# EXTRACTED DATA

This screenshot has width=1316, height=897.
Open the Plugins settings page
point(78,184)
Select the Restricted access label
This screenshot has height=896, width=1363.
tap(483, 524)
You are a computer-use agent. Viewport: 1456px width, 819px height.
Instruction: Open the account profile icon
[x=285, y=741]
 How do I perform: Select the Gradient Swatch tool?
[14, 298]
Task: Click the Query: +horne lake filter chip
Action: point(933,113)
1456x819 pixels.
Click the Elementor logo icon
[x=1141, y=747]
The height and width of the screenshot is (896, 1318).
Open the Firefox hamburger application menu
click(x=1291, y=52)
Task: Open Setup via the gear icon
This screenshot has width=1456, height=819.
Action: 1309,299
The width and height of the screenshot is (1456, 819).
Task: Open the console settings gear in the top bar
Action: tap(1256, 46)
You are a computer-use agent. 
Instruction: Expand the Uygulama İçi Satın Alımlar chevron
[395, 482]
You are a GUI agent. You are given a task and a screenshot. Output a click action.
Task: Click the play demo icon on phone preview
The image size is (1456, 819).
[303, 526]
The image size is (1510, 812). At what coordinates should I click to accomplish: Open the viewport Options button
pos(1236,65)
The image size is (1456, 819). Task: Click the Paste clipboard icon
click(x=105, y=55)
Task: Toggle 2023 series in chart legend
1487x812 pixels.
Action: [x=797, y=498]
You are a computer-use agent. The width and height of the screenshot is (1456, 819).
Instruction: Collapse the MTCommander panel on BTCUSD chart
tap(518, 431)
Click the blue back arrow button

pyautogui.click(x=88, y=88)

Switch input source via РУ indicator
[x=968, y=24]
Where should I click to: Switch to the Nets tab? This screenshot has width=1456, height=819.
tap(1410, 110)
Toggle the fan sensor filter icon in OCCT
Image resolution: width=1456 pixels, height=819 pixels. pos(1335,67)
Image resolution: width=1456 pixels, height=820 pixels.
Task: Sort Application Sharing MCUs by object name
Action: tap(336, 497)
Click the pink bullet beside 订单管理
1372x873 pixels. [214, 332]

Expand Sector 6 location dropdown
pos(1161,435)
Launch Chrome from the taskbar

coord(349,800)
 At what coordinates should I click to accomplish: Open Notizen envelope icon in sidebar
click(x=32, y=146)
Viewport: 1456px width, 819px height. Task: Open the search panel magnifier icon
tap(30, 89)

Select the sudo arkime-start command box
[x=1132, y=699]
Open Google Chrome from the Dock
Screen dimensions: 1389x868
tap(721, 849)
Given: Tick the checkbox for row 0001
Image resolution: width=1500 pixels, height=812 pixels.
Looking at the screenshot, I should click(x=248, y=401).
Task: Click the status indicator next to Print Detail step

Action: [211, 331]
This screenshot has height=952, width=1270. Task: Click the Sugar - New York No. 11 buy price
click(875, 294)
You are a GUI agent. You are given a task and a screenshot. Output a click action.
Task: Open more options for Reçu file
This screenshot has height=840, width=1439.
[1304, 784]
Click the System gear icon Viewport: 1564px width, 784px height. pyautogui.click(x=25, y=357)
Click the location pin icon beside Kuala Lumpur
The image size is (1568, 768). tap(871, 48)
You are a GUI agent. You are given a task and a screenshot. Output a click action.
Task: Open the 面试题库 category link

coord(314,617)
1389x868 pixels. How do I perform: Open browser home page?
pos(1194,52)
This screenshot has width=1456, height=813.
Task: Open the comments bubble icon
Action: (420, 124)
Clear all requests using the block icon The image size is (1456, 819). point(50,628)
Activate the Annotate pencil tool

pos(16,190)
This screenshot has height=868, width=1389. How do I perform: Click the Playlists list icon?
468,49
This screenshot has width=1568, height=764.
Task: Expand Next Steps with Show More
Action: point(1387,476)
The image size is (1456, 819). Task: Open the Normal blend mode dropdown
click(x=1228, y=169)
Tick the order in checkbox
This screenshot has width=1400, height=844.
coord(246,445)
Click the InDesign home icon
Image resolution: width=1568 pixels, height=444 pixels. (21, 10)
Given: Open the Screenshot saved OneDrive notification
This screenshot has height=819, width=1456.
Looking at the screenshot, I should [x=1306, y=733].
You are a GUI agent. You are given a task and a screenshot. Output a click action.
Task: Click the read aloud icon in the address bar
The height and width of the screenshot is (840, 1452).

# EXERCISE DESCRIPTION
Set down the records once more, character for character.

# WRITTEN ANSWER
This screenshot has width=1316, height=897.
Open the Plugins settings page
point(78,184)
Select the Restricted access label
This screenshot has height=896, width=1363.
tap(483, 524)
You are a computer-use agent. Viewport: 1456px width, 819px height.
Instruction: Open the account profile icon
[x=285, y=741]
 How do I perform: Select the Gradient Swatch tool?
[14, 298]
Task: Click the Query: +horne lake filter chip
Action: point(933,113)
1456x819 pixels.
Click the Elementor logo icon
[x=1141, y=747]
The height and width of the screenshot is (896, 1318).
Open the Firefox hamburger application menu
click(x=1291, y=52)
Task: Open Setup via the gear icon
This screenshot has width=1456, height=819.
Action: 1309,299
The width and height of the screenshot is (1456, 819).
Task: Open the console settings gear in the top bar
Action: tap(1256, 46)
You are a computer-use agent. 
Instruction: Expand the Uygulama İçi Satın Alımlar chevron
[395, 482]
You are a GUI agent. You are given a task and a screenshot. Output a click action.
Task: Click the play demo icon on phone preview
The image size is (1456, 819).
[303, 526]
The image size is (1510, 812). At what coordinates should I click to accomplish: Open the viewport Options button
pos(1236,65)
The image size is (1456, 819). Task: Click the Paste clipboard icon
click(x=105, y=55)
Task: Toggle 2023 series in chart legend
1487x812 pixels.
Action: [x=797, y=498]
You are a computer-use agent. The width and height of the screenshot is (1456, 819).
Instruction: Collapse the MTCommander panel on BTCUSD chart
tap(518, 431)
Click the blue back arrow button

pyautogui.click(x=88, y=88)

Switch input source via РУ indicator
[x=968, y=24]
Where should I click to: Switch to the Nets tab? This screenshot has width=1456, height=819.
tap(1410, 110)
Toggle the fan sensor filter icon in OCCT
Image resolution: width=1456 pixels, height=819 pixels. pos(1335,67)
Image resolution: width=1456 pixels, height=820 pixels.
Task: Sort Application Sharing MCUs by object name
Action: tap(336, 497)
Click the pink bullet beside 订单管理
1372x873 pixels. [214, 332]

Expand Sector 6 location dropdown
pos(1161,435)
Launch Chrome from the taskbar

coord(349,800)
 At what coordinates should I click to accomplish: Open Notizen envelope icon in sidebar
click(x=32, y=146)
Viewport: 1456px width, 819px height. Task: Open the search panel magnifier icon
tap(30, 89)

Select the sudo arkime-start command box
[x=1132, y=699]
Open Google Chrome from the Dock
Screen dimensions: 1389x868
tap(721, 849)
Given: Tick the checkbox for row 0001
Image resolution: width=1500 pixels, height=812 pixels.
Looking at the screenshot, I should click(x=248, y=401).
Task: Click the status indicator next to Print Detail step

Action: [211, 331]
This screenshot has height=952, width=1270. Task: Click the Sugar - New York No. 11 buy price
click(875, 294)
You are a GUI agent. You are given a task and a screenshot. Output a click action.
Task: Open more options for Reçu file
This screenshot has height=840, width=1439.
[1304, 784]
Click the System gear icon Viewport: 1564px width, 784px height. pyautogui.click(x=25, y=357)
Click the location pin icon beside Kuala Lumpur
The image size is (1568, 768). tap(871, 48)
You are a GUI agent. You are given a task and a screenshot. Output a click action.
Task: Open the 面试题库 category link

coord(314,617)
1389x868 pixels. How do I perform: Open browser home page?
pos(1194,52)
This screenshot has width=1456, height=813.
Task: Open the comments bubble icon
Action: (420, 124)
Clear all requests using the block icon The image size is (1456, 819). point(50,628)
Activate the Annotate pencil tool

pos(16,190)
This screenshot has height=868, width=1389. How do I perform: Click the Playlists list icon?
468,49
This screenshot has width=1568, height=764.
Task: Expand Next Steps with Show More
Action: point(1387,476)
The image size is (1456, 819). Task: Open the Normal blend mode dropdown
click(x=1228, y=169)
Tick the order in checkbox
This screenshot has width=1400, height=844.
coord(246,445)
Click the InDesign home icon
Image resolution: width=1568 pixels, height=444 pixels. (21, 10)
Given: Open the Screenshot saved OneDrive notification
This screenshot has height=819, width=1456.
Looking at the screenshot, I should [x=1306, y=733].
You are a GUI agent. You are given a task and a screenshot. Output a click action.
Task: Click the read aloud icon in the address bar
The height and width of the screenshot is (840, 1452).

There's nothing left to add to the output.